▸ Task requirements:
Rewrite all of the material, changing each "GUI agent" to "screen agent" and leaving everything else untouched.

▸ Dataset entries:

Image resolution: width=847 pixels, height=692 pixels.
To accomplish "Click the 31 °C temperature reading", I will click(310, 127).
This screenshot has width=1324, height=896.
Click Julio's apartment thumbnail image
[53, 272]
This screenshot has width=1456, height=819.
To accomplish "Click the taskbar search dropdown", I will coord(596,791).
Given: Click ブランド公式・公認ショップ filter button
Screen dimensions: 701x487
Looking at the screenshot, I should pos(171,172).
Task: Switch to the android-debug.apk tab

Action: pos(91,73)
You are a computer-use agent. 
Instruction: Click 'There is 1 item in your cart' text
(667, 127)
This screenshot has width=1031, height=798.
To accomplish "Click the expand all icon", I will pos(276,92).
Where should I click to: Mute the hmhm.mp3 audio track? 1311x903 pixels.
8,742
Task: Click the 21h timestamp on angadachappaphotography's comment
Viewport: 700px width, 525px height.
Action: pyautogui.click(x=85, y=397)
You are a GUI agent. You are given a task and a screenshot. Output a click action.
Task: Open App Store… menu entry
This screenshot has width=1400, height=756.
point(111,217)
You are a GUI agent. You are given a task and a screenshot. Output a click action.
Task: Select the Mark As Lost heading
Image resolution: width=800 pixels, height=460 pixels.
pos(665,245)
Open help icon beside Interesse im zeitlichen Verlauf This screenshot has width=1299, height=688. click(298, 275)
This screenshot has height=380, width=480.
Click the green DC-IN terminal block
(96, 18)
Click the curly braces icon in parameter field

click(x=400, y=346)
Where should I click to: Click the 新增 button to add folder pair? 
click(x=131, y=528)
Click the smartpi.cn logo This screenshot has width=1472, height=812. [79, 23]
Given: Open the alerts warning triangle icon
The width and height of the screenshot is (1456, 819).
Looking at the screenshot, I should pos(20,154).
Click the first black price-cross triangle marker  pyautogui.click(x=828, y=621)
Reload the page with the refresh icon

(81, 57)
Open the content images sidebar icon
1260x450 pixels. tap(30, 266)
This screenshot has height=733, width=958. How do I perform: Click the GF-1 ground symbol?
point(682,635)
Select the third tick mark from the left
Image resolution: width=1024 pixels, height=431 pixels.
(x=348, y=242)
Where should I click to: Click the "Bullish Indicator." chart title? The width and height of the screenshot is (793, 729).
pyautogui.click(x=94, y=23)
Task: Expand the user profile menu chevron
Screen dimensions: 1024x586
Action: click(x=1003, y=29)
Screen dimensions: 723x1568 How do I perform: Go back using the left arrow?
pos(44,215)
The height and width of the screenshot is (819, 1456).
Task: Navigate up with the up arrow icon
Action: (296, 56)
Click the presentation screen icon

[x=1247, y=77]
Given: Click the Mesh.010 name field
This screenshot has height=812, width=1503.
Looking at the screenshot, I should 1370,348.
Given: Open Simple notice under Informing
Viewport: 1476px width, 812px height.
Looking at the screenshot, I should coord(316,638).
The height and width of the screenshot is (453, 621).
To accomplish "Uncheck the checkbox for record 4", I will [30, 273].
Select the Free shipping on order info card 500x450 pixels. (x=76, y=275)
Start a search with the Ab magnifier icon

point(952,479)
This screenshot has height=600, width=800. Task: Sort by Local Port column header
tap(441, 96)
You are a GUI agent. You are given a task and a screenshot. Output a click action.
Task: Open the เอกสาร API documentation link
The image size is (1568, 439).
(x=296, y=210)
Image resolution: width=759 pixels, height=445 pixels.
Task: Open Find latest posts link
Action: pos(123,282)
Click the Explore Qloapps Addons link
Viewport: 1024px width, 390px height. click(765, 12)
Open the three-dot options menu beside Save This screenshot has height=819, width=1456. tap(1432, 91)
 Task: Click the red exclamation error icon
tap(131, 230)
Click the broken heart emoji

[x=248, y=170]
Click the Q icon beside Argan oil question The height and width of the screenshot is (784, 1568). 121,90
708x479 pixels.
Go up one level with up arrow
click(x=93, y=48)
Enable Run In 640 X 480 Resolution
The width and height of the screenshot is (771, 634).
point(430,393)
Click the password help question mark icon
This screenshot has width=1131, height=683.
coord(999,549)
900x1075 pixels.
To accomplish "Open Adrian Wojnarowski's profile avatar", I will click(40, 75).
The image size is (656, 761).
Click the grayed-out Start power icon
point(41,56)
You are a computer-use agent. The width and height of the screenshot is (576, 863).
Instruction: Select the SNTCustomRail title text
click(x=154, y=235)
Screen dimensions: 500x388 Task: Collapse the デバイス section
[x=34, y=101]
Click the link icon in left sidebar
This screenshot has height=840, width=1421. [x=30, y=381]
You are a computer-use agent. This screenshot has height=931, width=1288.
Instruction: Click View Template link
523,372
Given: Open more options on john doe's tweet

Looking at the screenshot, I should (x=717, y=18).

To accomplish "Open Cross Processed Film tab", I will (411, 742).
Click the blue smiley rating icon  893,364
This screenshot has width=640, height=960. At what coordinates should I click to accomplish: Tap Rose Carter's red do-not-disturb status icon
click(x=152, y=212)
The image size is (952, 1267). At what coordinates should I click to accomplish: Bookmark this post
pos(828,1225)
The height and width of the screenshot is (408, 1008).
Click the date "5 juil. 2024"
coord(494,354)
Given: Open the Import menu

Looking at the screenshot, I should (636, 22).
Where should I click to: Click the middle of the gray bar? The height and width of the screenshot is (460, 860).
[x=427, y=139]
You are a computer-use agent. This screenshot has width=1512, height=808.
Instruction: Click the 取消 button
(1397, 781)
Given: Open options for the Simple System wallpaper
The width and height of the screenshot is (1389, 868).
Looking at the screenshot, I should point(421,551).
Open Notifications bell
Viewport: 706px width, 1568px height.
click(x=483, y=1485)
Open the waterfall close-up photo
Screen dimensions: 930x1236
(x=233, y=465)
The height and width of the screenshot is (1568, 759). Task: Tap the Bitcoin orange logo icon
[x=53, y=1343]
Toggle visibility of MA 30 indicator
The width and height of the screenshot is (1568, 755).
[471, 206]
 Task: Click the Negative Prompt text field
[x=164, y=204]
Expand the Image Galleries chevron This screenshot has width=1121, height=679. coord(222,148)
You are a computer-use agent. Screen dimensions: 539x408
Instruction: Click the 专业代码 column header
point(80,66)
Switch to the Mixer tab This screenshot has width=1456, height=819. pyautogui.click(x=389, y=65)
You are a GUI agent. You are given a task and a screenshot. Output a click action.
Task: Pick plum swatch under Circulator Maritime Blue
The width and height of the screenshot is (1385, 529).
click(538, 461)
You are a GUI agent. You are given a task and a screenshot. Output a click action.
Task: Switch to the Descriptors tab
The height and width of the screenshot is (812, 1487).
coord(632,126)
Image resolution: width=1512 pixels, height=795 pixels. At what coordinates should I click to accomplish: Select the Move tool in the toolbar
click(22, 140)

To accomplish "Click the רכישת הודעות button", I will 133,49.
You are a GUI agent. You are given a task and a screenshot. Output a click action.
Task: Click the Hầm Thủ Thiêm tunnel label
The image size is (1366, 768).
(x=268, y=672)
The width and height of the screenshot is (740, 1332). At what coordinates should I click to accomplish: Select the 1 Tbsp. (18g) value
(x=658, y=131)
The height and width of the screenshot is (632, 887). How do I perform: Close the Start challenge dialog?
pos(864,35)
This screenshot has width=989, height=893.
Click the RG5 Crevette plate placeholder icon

▸ Solved exercise:
Image resolution: width=847 pixels, height=692 pixels.
To accomplish "Click the 31 °C temperature reading", I will click(310, 127).
This screenshot has width=1324, height=896.
Click Julio's apartment thumbnail image
[53, 272]
This screenshot has width=1456, height=819.
To accomplish "Click the taskbar search dropdown", I will coord(596,791).
Given: Click ブランド公式・公認ショップ filter button
Screen dimensions: 701x487
Looking at the screenshot, I should pos(171,172).
Task: Switch to the android-debug.apk tab

Action: pos(91,73)
You are a computer-use agent. 
Instruction: Click 'There is 1 item in your cart' text
(667, 127)
This screenshot has width=1031, height=798.
To accomplish "Click the expand all icon", I will pos(276,92).
Where should I click to: Mute the hmhm.mp3 audio track? 1311x903 pixels.
8,742
Task: Click the 21h timestamp on angadachappaphotography's comment
Viewport: 700px width, 525px height.
Action: pyautogui.click(x=85, y=397)
You are a screen agent. You are given a task and a screenshot. Output a click action.
Task: Open App Store… menu entry
This screenshot has width=1400, height=756.
point(111,217)
You are a screen agent. You are given a task and a screenshot. Output a click action.
Task: Select the Mark As Lost heading
Image resolution: width=800 pixels, height=460 pixels.
pos(665,245)
Open help icon beside Interesse im zeitlichen Verlauf This screenshot has width=1299, height=688. click(298, 275)
This screenshot has height=380, width=480.
Click the green DC-IN terminal block
(96, 18)
Click the curly braces icon in parameter field

click(x=400, y=346)
Where should I click to: Click the 新增 button to add folder pair? 
click(x=131, y=528)
Click the smartpi.cn logo This screenshot has width=1472, height=812. [79, 23]
Given: Open the alerts warning triangle icon
The width and height of the screenshot is (1456, 819).
Looking at the screenshot, I should pos(20,154).
Click the first black price-cross triangle marker  pyautogui.click(x=828, y=621)
Reload the page with the refresh icon

(81, 57)
Open the content images sidebar icon
1260x450 pixels. tap(30, 266)
This screenshot has height=733, width=958. How do I perform: Click the GF-1 ground symbol?
point(682,635)
Select the third tick mark from the left
Image resolution: width=1024 pixels, height=431 pixels.
(x=348, y=242)
Where should I click to: Click the "Bullish Indicator." chart title? The width and height of the screenshot is (793, 729).
pyautogui.click(x=94, y=23)
Task: Expand the user profile menu chevron
Screen dimensions: 1024x586
Action: click(x=1003, y=29)
Screen dimensions: 723x1568 How do I perform: Go back using the left arrow?
pos(44,215)
The height and width of the screenshot is (819, 1456).
Task: Navigate up with the up arrow icon
Action: (296, 56)
Click the presentation screen icon

[x=1247, y=77]
Given: Click the Mesh.010 name field
This screenshot has height=812, width=1503.
Looking at the screenshot, I should 1370,348.
Given: Open Simple notice under Informing
Viewport: 1476px width, 812px height.
Looking at the screenshot, I should coord(316,638).
The height and width of the screenshot is (453, 621).
To accomplish "Uncheck the checkbox for record 4", I will [30, 273].
Select the Free shipping on order info card 500x450 pixels. (x=76, y=275)
Start a search with the Ab magnifier icon

point(952,479)
This screenshot has height=600, width=800. Task: Sort by Local Port column header
tap(441, 96)
You are a screen agent. You are given a task and a screenshot. Output a click action.
Task: Open the เอกสาร API documentation link
The image size is (1568, 439).
(x=296, y=210)
Image resolution: width=759 pixels, height=445 pixels.
Task: Open Find latest posts link
Action: pos(123,282)
Click the Explore Qloapps Addons link
Viewport: 1024px width, 390px height. click(765, 12)
Open the three-dot options menu beside Save This screenshot has height=819, width=1456. tap(1432, 91)
 Task: Click the red exclamation error icon
tap(131, 230)
Click the broken heart emoji

[x=248, y=170]
Click the Q icon beside Argan oil question The height and width of the screenshot is (784, 1568). 121,90
708x479 pixels.
Go up one level with up arrow
click(x=93, y=48)
Enable Run In 640 X 480 Resolution
The width and height of the screenshot is (771, 634).
point(430,393)
Click the password help question mark icon
This screenshot has width=1131, height=683.
coord(999,549)
900x1075 pixels.
To accomplish "Open Adrian Wojnarowski's profile avatar", I will click(40, 75).
The image size is (656, 761).
Click the grayed-out Start power icon
point(41,56)
You are a computer-use agent. The width and height of the screenshot is (576, 863).
Instruction: Select the SNTCustomRail title text
click(x=154, y=235)
Screen dimensions: 500x388 Task: Collapse the デバイス section
[x=34, y=101]
Click the link icon in left sidebar
This screenshot has height=840, width=1421. [x=30, y=381]
You are a computer-use agent. This screenshot has height=931, width=1288.
Instruction: Click View Template link
523,372
Given: Open more options on john doe's tweet

Looking at the screenshot, I should (x=717, y=18).

To accomplish "Open Cross Processed Film tab", I will (411, 742).
Click the blue smiley rating icon  893,364
This screenshot has width=640, height=960. At what coordinates should I click to accomplish: Tap Rose Carter's red do-not-disturb status icon
click(x=152, y=212)
The image size is (952, 1267). At what coordinates should I click to accomplish: Bookmark this post
pos(828,1225)
The height and width of the screenshot is (408, 1008).
Click the date "5 juil. 2024"
coord(494,354)
Given: Open the Import menu

Looking at the screenshot, I should (636, 22).
Where should I click to: Click the middle of the gray bar? The height and width of the screenshot is (460, 860).
[x=427, y=139]
You are a computer-use agent. This screenshot has width=1512, height=808.
Instruction: Click the 取消 button
(1397, 781)
Given: Open options for the Simple System wallpaper
The width and height of the screenshot is (1389, 868).
Looking at the screenshot, I should point(421,551).
Open Notifications bell
Viewport: 706px width, 1568px height.
click(x=483, y=1485)
Open the waterfall close-up photo
Screen dimensions: 930x1236
(x=233, y=465)
The height and width of the screenshot is (1568, 759). Task: Tap the Bitcoin orange logo icon
[x=53, y=1343]
Toggle visibility of MA 30 indicator
The width and height of the screenshot is (1568, 755).
[471, 206]
 Task: Click the Negative Prompt text field
[x=164, y=204]
Expand the Image Galleries chevron This screenshot has width=1121, height=679. coord(222,148)
You are a computer-use agent. Screen dimensions: 539x408
Instruction: Click the 专业代码 column header
point(80,66)
Switch to the Mixer tab This screenshot has width=1456, height=819. pyautogui.click(x=389, y=65)
You are a screen agent. You are given a task and a screenshot. Output a click action.
Task: Pick plum swatch under Circulator Maritime Blue
The width and height of the screenshot is (1385, 529).
click(538, 461)
You are a screen agent. You are given a task and a screenshot. Output a click action.
Task: Switch to the Descriptors tab
The height and width of the screenshot is (812, 1487).
coord(632,126)
Image resolution: width=1512 pixels, height=795 pixels. At what coordinates should I click to accomplish: Select the Move tool in the toolbar
click(22, 140)

To accomplish "Click the רכישת הודעות button", I will 133,49.
You are a screen agent. You are given a task and a screenshot. Output a click action.
Task: Click the Hầm Thủ Thiêm tunnel label
The image size is (1366, 768).
(x=268, y=672)
The width and height of the screenshot is (740, 1332). At what coordinates should I click to accomplish: Select the 1 Tbsp. (18g) value
(x=658, y=131)
The height and width of the screenshot is (632, 887). How do I perform: Close the Start challenge dialog?
pos(864,35)
This screenshot has width=989, height=893.
Click the RG5 Crevette plate placeholder icon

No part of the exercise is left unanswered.